A day at school for 14-year-old Malena has different challenges than those faced by her peers.
Malena, who lives in Buenos Aires, Argentina, has severe atopic dermatitis (AD), a chronic type 2 inflammatory skin disease. People living with moderate-to-severe AD have an overactive immune system, which results in signs and symptoms like an intense, persistent itch, dryness, cracking, redness, crusting and oozing.
Inadequately controlled atopic dermatitis can have a physical, emotional and psychosocial impact, causing sleep disturbance due to itch, anxiety and depression, and feelings of isolation. For adolescents, the physical and emotional effects of moderate-to-severe AD can be particularly disruptive during their critical years of development, preventing them from participating in school, sports and social activities.

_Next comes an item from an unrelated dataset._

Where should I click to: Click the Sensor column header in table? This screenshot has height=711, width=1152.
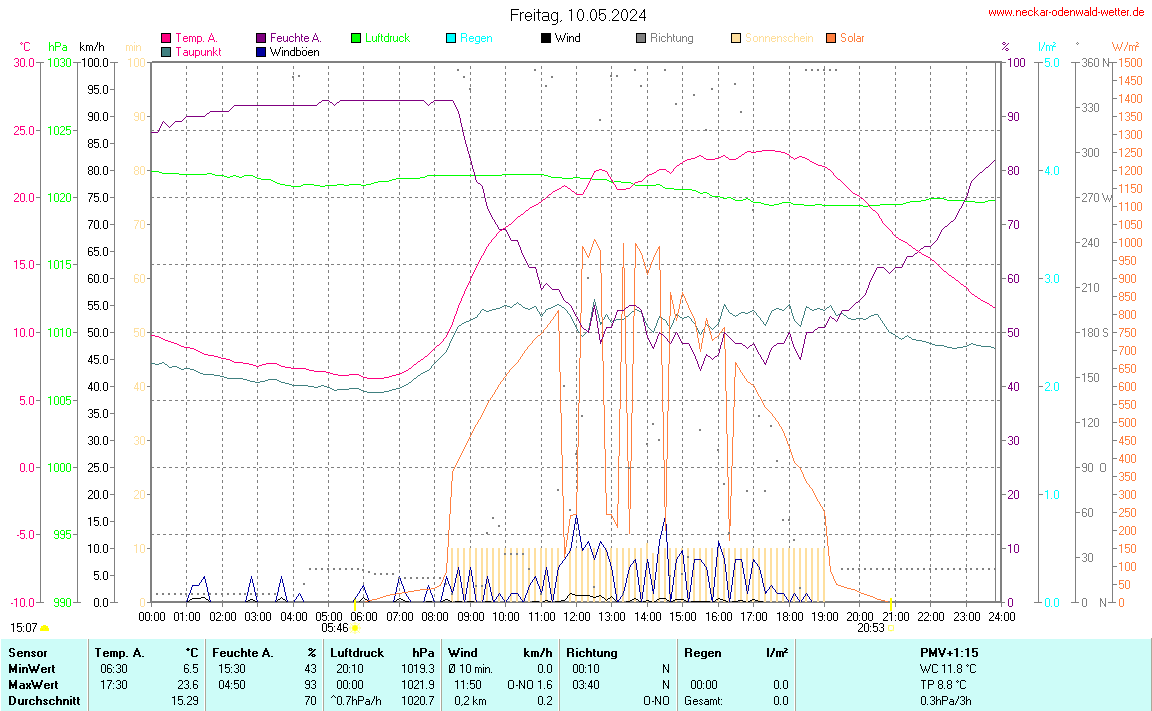[27, 653]

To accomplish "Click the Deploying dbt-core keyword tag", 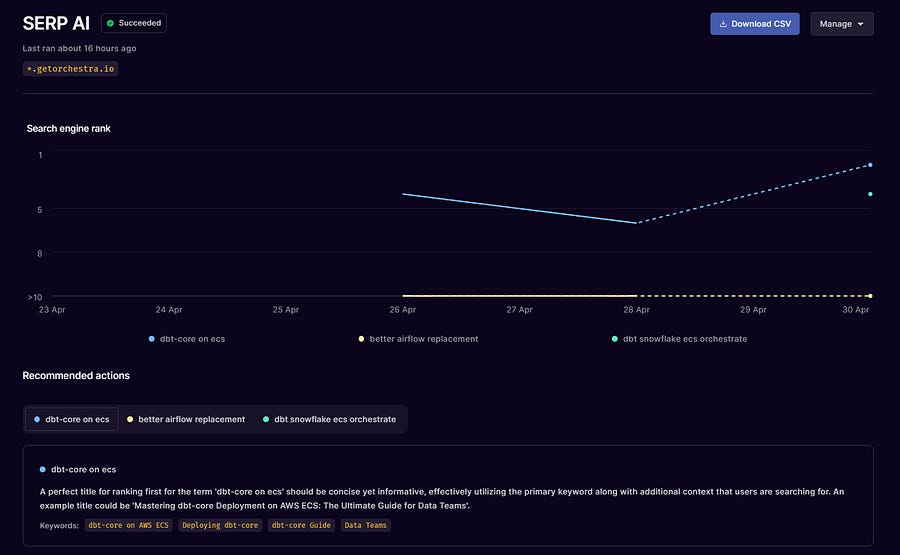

“My school life is a bit complicated; having atopic dermatitis means that my skin itches and I can only focus on the itch,” Malena said. “I have to study, but I can’t, because I can’t stop scratching.”
Malena has also faced social challenges because of her severe AD, such as bullying and isolation. In elementary school, her classmates thought her AD was contagious and they wouldn’t let her play with them. Now in high school, Malena’s severe atopic dermatitis prevents her from participating in typical school activities, like gym class.
“I can’t go to gym class, because when I sweat my skin starts getting irritated and then I feel sore all over,” she said.
The full impact of moderate-to-severe AD is felt by the whole family, in particular parents or caregivers.
“The reality is that I’m worried about everything. I’m worried when I see her hurt and hear her scratching herself at night and she doesn’t sleep,” said Gaby, Malena’s mother. “I’m worried because we’re still searching for something to improve her quality of life.”
For Malena, the hardest part is the reaction of others. “The people who don’t know what I have get scared and want to be far from me,” said Malena. Despite her severe AD, however, Malena remains determined to live her life her way. “I don’t put off anything due to my atopic dermatitis because it’s part of me. My advice to someone with atopic dermatitis: what matters is what you think of yourself and what you want to be.”